» **EXERCISE DETAILS**
Rewrite the records below, changing every "How do I perform" to "What steps do I take to" and leaving all else untouched.

------------------------------------------------

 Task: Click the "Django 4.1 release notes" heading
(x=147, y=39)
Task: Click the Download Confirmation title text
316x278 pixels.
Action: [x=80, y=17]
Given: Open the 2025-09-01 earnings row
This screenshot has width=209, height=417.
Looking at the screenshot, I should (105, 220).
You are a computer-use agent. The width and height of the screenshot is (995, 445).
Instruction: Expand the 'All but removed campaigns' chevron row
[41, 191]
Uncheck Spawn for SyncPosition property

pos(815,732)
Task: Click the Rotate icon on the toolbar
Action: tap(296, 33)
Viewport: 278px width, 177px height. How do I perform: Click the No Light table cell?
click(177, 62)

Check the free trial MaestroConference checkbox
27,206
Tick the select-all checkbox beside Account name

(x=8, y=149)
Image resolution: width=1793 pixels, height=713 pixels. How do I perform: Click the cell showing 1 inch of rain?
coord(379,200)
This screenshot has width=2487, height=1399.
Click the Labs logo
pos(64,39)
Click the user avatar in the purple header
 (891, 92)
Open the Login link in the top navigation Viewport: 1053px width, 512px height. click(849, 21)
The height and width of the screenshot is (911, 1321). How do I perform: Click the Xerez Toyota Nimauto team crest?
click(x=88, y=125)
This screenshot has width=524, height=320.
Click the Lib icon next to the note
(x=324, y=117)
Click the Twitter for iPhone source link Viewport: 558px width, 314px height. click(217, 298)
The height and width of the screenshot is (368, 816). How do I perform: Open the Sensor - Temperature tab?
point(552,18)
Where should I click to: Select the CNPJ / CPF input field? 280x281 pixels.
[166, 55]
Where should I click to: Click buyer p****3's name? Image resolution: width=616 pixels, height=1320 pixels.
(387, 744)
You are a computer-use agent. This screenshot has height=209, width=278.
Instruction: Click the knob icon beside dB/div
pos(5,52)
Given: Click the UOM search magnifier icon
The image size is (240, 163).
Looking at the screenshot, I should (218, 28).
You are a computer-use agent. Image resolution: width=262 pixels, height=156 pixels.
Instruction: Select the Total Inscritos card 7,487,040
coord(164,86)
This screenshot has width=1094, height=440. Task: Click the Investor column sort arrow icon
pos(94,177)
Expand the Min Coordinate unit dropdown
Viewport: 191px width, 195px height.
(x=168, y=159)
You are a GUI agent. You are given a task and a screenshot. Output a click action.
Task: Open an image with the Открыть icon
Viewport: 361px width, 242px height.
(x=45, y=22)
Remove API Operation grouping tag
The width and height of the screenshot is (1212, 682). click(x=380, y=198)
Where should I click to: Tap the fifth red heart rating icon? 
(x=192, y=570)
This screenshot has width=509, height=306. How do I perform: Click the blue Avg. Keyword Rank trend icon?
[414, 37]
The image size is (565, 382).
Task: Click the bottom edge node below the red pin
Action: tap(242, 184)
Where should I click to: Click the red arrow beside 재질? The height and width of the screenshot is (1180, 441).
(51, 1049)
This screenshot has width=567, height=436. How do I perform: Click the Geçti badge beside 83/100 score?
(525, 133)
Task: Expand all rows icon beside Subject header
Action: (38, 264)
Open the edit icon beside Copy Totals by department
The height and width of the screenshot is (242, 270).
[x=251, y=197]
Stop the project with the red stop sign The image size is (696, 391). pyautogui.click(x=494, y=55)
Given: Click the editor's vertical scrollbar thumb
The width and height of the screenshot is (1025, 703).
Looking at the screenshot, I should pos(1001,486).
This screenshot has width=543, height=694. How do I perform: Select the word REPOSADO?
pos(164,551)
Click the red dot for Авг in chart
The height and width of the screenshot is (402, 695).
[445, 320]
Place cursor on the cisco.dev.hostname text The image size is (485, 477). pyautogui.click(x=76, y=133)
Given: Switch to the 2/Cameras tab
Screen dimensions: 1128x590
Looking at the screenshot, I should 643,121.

------------------------------------------------

» **WRITTEN SOLUTION**
 Task: Click the "Django 4.1 release notes" heading
(x=147, y=39)
Task: Click the Download Confirmation title text
316x278 pixels.
Action: [x=80, y=17]
Given: Open the 2025-09-01 earnings row
This screenshot has width=209, height=417.
Looking at the screenshot, I should (105, 220).
You are a computer-use agent. The width and height of the screenshot is (995, 445).
Instruction: Expand the 'All but removed campaigns' chevron row
[41, 191]
Uncheck Spawn for SyncPosition property

pos(815,732)
Task: Click the Rotate icon on the toolbar
Action: tap(296, 33)
Viewport: 278px width, 177px height. What steps do I take to: Click the No Light table cell?
click(177, 62)

Check the free trial MaestroConference checkbox
27,206
Tick the select-all checkbox beside Account name

(x=8, y=149)
Image resolution: width=1793 pixels, height=713 pixels. What steps do I take to: Click the cell showing 1 inch of rain?
coord(379,200)
This screenshot has width=2487, height=1399.
Click the Labs logo
pos(64,39)
Click the user avatar in the purple header
 (891, 92)
Open the Login link in the top navigation Viewport: 1053px width, 512px height. click(849, 21)
The height and width of the screenshot is (911, 1321). What steps do I take to: Click the Xerez Toyota Nimauto team crest?
click(x=88, y=125)
This screenshot has width=524, height=320.
Click the Lib icon next to the note
(x=324, y=117)
Click the Twitter for iPhone source link Viewport: 558px width, 314px height. click(217, 298)
The height and width of the screenshot is (368, 816). What steps do I take to: Open the Sensor - Temperature tab?
point(552,18)
Where should I click to: Select the CNPJ / CPF input field? 280x281 pixels.
[166, 55]
Where should I click to: Click buyer p****3's name? Image resolution: width=616 pixels, height=1320 pixels.
(387, 744)
You are a computer-use agent. This screenshot has height=209, width=278.
Instruction: Click the knob icon beside dB/div
pos(5,52)
Given: Click the UOM search magnifier icon
The image size is (240, 163).
Looking at the screenshot, I should (218, 28).
You are a computer-use agent. Image resolution: width=262 pixels, height=156 pixels.
Instruction: Select the Total Inscritos card 7,487,040
coord(164,86)
This screenshot has width=1094, height=440. Task: Click the Investor column sort arrow icon
pos(94,177)
Expand the Min Coordinate unit dropdown
Viewport: 191px width, 195px height.
(x=168, y=159)
You are a GUI agent. You are given a task and a screenshot. Output a click action.
Task: Open an image with the Открыть icon
Viewport: 361px width, 242px height.
(x=45, y=22)
Remove API Operation grouping tag
The width and height of the screenshot is (1212, 682). click(x=380, y=198)
Where should I click to: Tap the fifth red heart rating icon? 
(x=192, y=570)
This screenshot has width=509, height=306. What steps do I take to: Click the blue Avg. Keyword Rank trend icon?
[414, 37]
The image size is (565, 382).
Task: Click the bottom edge node below the red pin
Action: tap(242, 184)
Where should I click to: Click the red arrow beside 재질? The height and width of the screenshot is (1180, 441).
(51, 1049)
This screenshot has width=567, height=436. What steps do I take to: Click the Geçti badge beside 83/100 score?
(525, 133)
Task: Expand all rows icon beside Subject header
Action: (38, 264)
Open the edit icon beside Copy Totals by department
The height and width of the screenshot is (242, 270).
[x=251, y=197]
Stop the project with the red stop sign The image size is (696, 391). pyautogui.click(x=494, y=55)
Given: Click the editor's vertical scrollbar thumb
The width and height of the screenshot is (1025, 703).
Looking at the screenshot, I should pos(1001,486).
This screenshot has width=543, height=694. What steps do I take to: Select the word REPOSADO?
pos(164,551)
Click the red dot for Авг in chart
The height and width of the screenshot is (402, 695).
[445, 320]
Place cursor on the cisco.dev.hostname text The image size is (485, 477). pyautogui.click(x=76, y=133)
Given: Switch to the 2/Cameras tab
Screen dimensions: 1128x590
Looking at the screenshot, I should 643,121.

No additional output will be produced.